Kangeiko is held daily until Friday morning, when students walk to the Point and perform yoga poses that combine into one fluid “salute to the sun,” a ritual that is traditionally supposed to cause the sun to rise.
Those who attend Kangeiko all five mornings get a free T-shirt, and the house with the most participants gets a prize. To enourage more residents of off-campus dorms like Shoreland and Broadview to come out, special buses leave Shoreland at 5 and 5:30 a.m.
Kuvia is sponsored by the Council for University Programming (COUP), which also organizes events like Mardi Gras, Blues ‘n’ Ribs, and Fall Formal.
Will Lin, a third-year in the College and the COUP co-chairman for Kuvia/Kangeiko, believes this is an important winter quarter event. “I think it’s very helpful,” Lin said. “Otherwise, people would just wake up to go to classes. It sets the tone for activity for the rest of the quarter so that people will keep on coming here [to the Henry Crown Field House] to work out.”
Before Kuvia was started, the University used to provide first-year students with an outdoor winter excursion for bonding and staying active during winter. Eventually, unpredictable weather and the growing number of first-year students led to the end of the winter retreat.
“Dean Don Levine decided we should have a winter festival for all students–undergraduates, upperclassmen, graduate students,” recalled Jean Treese, associate dean of students and the co-founder of Kuvia in 1983. “The one part that Dean Levine wanted was Kangeiko; he was doing martial arts and he wanted an early morning portion devoted to training in martial arts as well as other activities to do other than martial arts.”
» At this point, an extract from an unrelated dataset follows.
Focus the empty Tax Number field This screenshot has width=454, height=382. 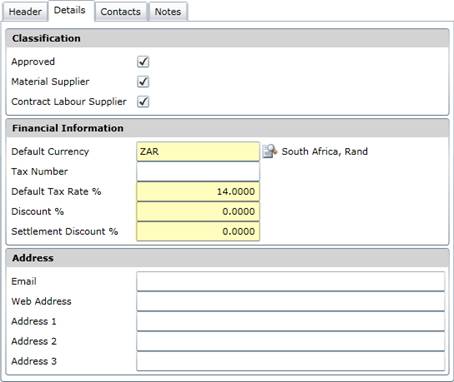[198, 172]
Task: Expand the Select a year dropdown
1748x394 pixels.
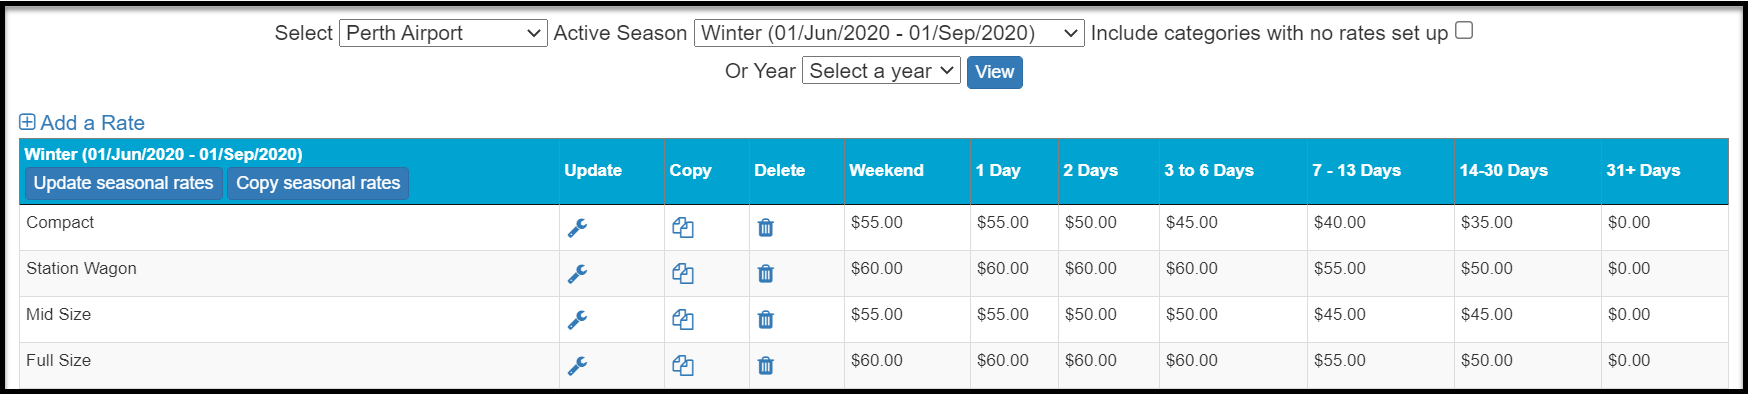Action: click(881, 71)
Treese and Sonia Jacobson, then-director of orientation, ran Kuvia in coordination with the orientation office for six years before turning it over to the College Student Assembly, COUP’s predecessor. Though she has no direct control of Kuvia today, Treese still enjoys participating. She attended the first Kangeiko on Monday and led students in stretches and warm-ups.
“It breaks the monotony of winter quarter,” Treese said. “It pokes fun at winter. It’s to say, ‘We’re going to go out; we’re going to be active, even if it’s winter in Chicago.'”
Afternoon events for Kuvia include a study break at Hutch at 8 p.m. on Tuesday, a broomball game at the skating rink at 9 p.m. on Thursday, and an ice hockey game at the skating rink on Friday at 9 p.m. The Polar Bear Run, a scantily-clad sprint through the quads, will start at Harper Library at 3 p.m. on Friday.
Both Bellis and Khare responded favorably to doing Kuvia again. “Even if they didn’t offer me the T-shirt, I still would go. It got me out of bed before 9 a.m.,” Khare said.